[WORK REQUEST]: Please tally every line in the listing below where the word "Given" appears, then give the number and nothing more.

[DATA EXTRACTS]:
━━━━━━━━━━━━━━━━━━━━
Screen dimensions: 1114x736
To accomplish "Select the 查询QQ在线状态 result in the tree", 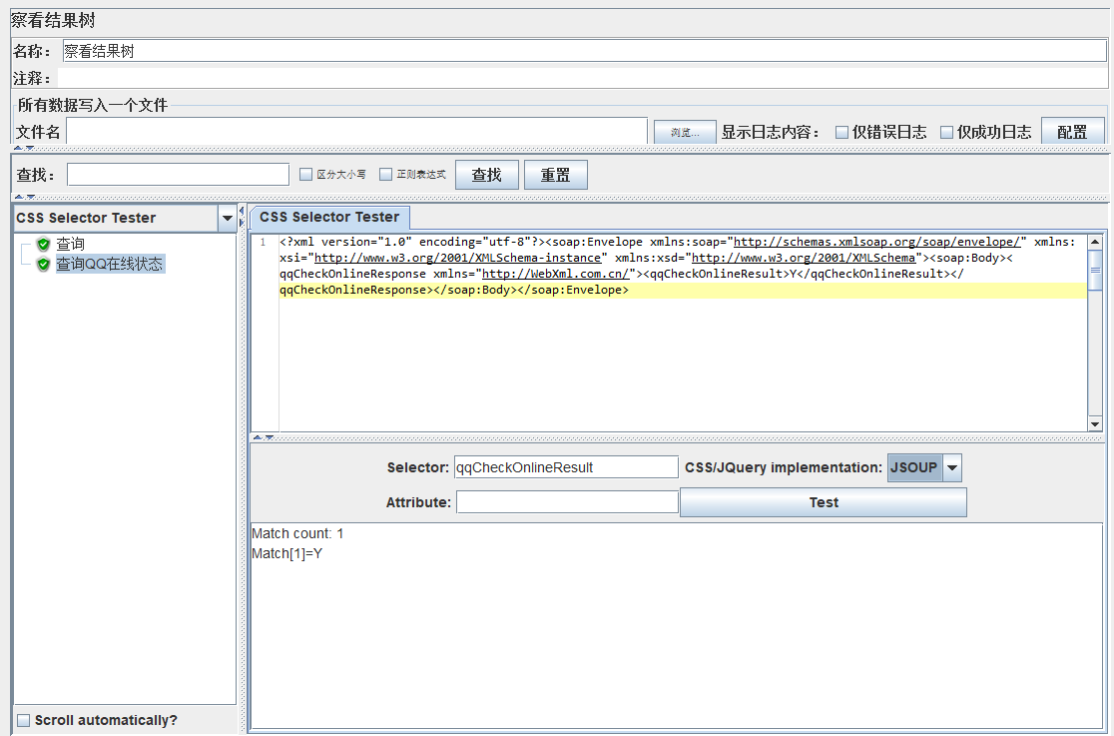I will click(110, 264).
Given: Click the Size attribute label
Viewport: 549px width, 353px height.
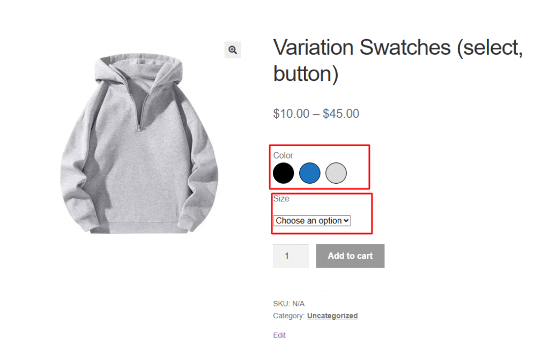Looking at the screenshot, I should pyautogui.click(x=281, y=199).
━━━━━━━━━━━━━━━━━━━━
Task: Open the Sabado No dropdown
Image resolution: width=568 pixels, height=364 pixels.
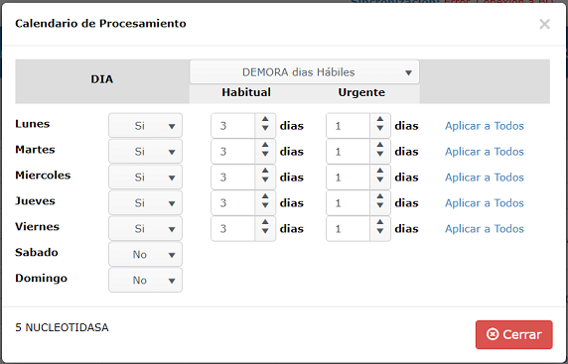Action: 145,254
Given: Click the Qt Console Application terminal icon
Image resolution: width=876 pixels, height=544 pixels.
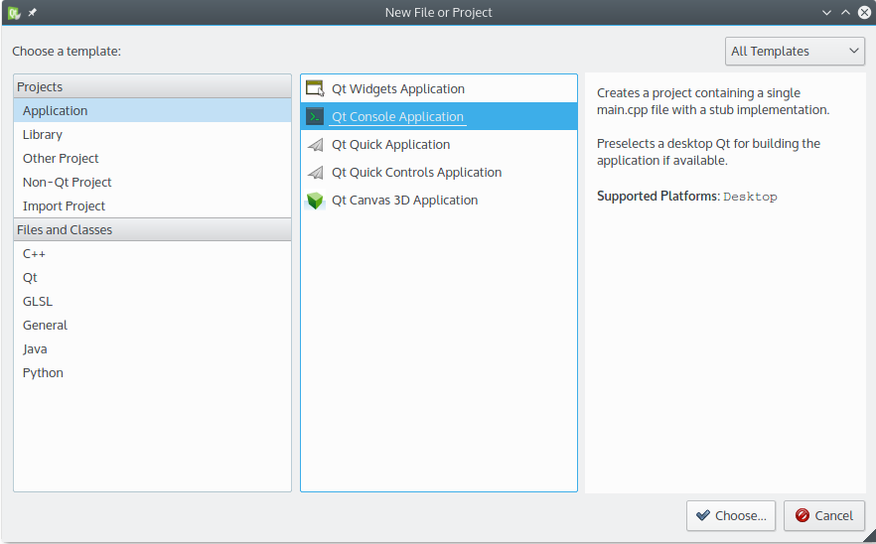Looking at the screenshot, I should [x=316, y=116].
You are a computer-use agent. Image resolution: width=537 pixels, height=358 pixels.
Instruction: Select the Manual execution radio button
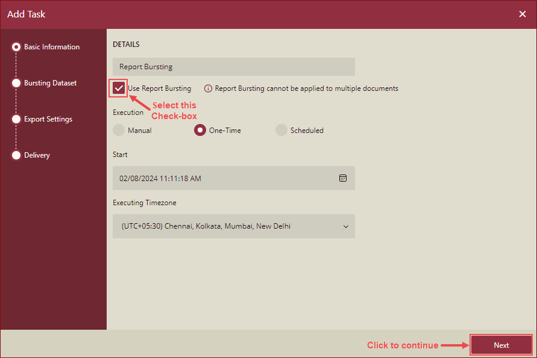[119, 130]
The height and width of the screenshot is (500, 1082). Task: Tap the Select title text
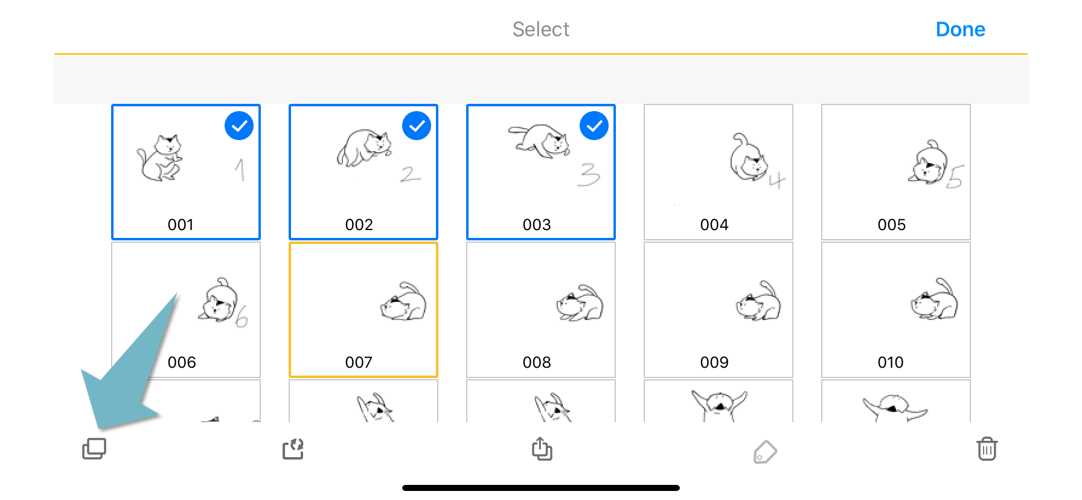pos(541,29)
━━━━━━━━━━━━━━━━━━━━
[OUTPUT]: 2